* _Passage to read_:
════════

Offroad performance of Model X

Offroad performance of Model X

Most popular SUV's with good (highway) driving characteristics like X5 and Q7 are not considered 'real' offroad machines like Landrovers or Landcruisers mainly because of their lack of Low Gearing. I'm no expert but what I understand about the concept of low gearing is it gives you maximum torque and maximum control at low speeds.
Wouldn't it be possible to create the effect of low gearing through a software fix in the Model X which would use the instant torque of the motors while limiting top speed to about 30 mph. This way you could use the full travel of the accelerator pedal for maximum control. Assuming it's all 'fly by wire' that would be relatively easy.

Anyone have any thoughts if this could work? If this is possible it would be another awesome selling point for the Model X and would make the car even more useful. Not just for commuting to work or soccer practice but some real outdoor adventures!
Just imagine selecting the setting Ultra High on the air suspension and Ultra Low on the gearing, all from the comfort of the touchscreen, and nothing that will get in your way :-)

If this won't do the trick, does anyone have other ideas to make the Model X more of a rugged machine?

Timo | December 15, 2012

Electric motor torque at low RPM is already way more than any ICE can give you. No need for "low gearing". Model X probably could climb to a tree if it had enough traction.

torst1 | January 28, 2013

I believe ArieK was thinking of a sort of "terrain" setting in the software.
That would allow for full use of the gas pedal without actually reach 0-60 in 4 seconds. I guess one would still need diff-locks to ensure all 4 wheels keep turning even on EV? Today starting diff-locks is possible with the flick of a button -no need to go outside and twist on the wheel hub. Diff lock Would be a great option.

For a terrain setting also useful would be hill descending control.

Brian H | January 28, 2013

I believe traction and stability control handle that normally. As for hill descending, cruise control and regen will work AFAIK.

Earl and Nagin ... | October 19, 2013

I'm quite sure the Model X won't really be an offroad capable vehicle. Part of me, however, hopes my Model X will replace my Nissan Xterra for offroading while my good-judgement side realizes I'll never be able to abuse a $90K car the way I abuse that 12 year old $22K truck. I never hesitate to go places in it that aren't really suitable for a vehicle, giving it scratches in the finish from squeezing through brush and dents from kicking up rocks.
I guess there's something about the invincibility of a car that can get beat up.
I suppose I'll still need to find a place to park the Xterra.

Car t man | October 20, 2013

Yes, with electric motors this is very simple. A "profile" can be set and then the entire pedal travel can only cover say speeds of up to 20 miles, etc..
Anything can be set easily with few clicks. You can count on having that option via the menu. Also hill descent control type of features..

════════

* _Supplied data_:

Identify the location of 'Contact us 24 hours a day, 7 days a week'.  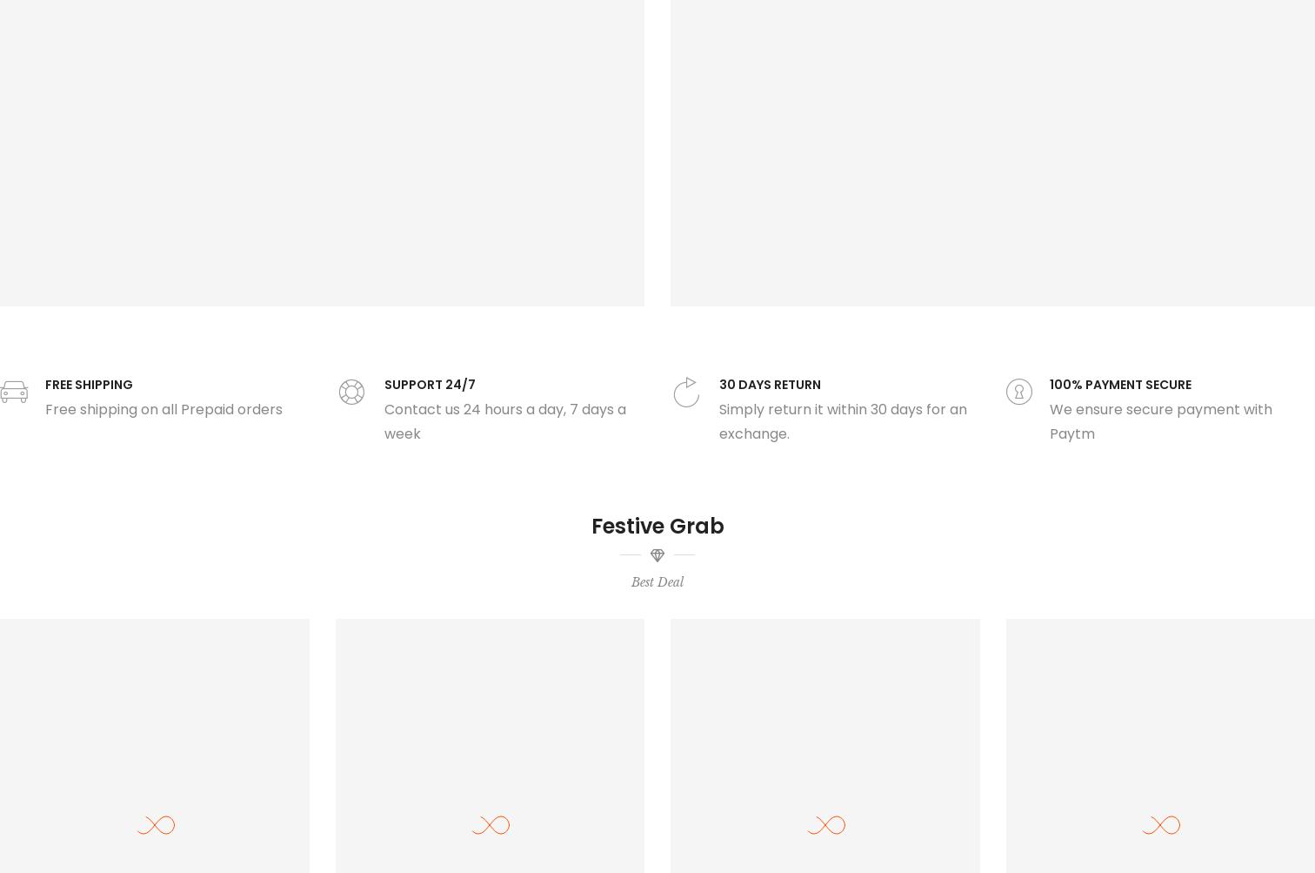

════════

* _What this exercise asks_:
a) Rewrite the forum thread about Model X offroad performance from "For a terrain" up to and including "park the Xterra.", swapping "Xterra" for "Frontier" throughout.
b) Continue the forum thread about Model X offroad performance from the point where it stops.
Nothing in the lines above is needed for this work.

* _Exercise results_:
a)
For a terrain setting also useful would be hill descending control.

Brian H | January 28, 2013

I believe traction and stability control handle that normally. As for hill descending, cruise control and regen will work AFAIK.

Earl and Nagin ... | October 19, 2013

I'm quite sure the Model X won't really be an offroad capable vehicle. Part of me, however, hopes my Model X will replace my Nissan Frontier for offroading while my good-judgement side realizes I'll never be able to abuse a $90K car the way I abuse that 12 year old $22K truck. I never hesitate to go places in it that aren't really suitable for a vehicle, giving it scratches in the finish from squeezing through brush and dents from kicking up rocks.
I guess there's something about the invincibility of a car that can get beat up.
I suppose I'll still need to find a place to park the Frontier.

b)
blue adept | October 24, 2013

I am looking forward to fully outfitting the Model X with an offroad package....

jk2014 | October 24, 2013

Elon just said (in London) AWD will be standard on all Model X's. Also said base model will be "single digits" percentage higher than Model S in price...

Brian H | October 24, 2013

Link? Or were you there personally?

TheStig | October 26, 2013

I hope you guys are clear between AWD and off-road capabilities. Just because a vehicle has AWD doesn't mean it can handle off road. Given the suspension setup, weight of the vehicle and what the intention of the vehicle is, I highly doubt you are going to get a "rock crawler" out of this. Can you? Sure. It's not hard to do an aftermarket setup but the think about target audience. Most luxury SUV's can't really go off road. They can handle extreme winters but the car will be on paved roads the majority of the time.

Bikezion | October 26, 2013

An aftermarket long travel suspension is certainly a possibility, with the air suspension it could be really cool. Longer arms in the suspension, and longer halfshafts gives a wider track and more travel. A model X raptor? The electric drive would be far superior to ice, although the range would suffer. Regen would take care of hill descent control. The flat skid plate bottom is already perfect. It is really hard to justify off roading in a $90,000 vehicle though. (Although the nice built jeeps are $50,000+)

Car t man | October 28, 2013

Electric motors can be so well controlled that with air suspension, they form superior AWD systems. It would be even better if each wheel was driven by
own motor and then those motors vector torqued but it would still depend
on the rest of the vehicle. But on paper, you have quite an offroader.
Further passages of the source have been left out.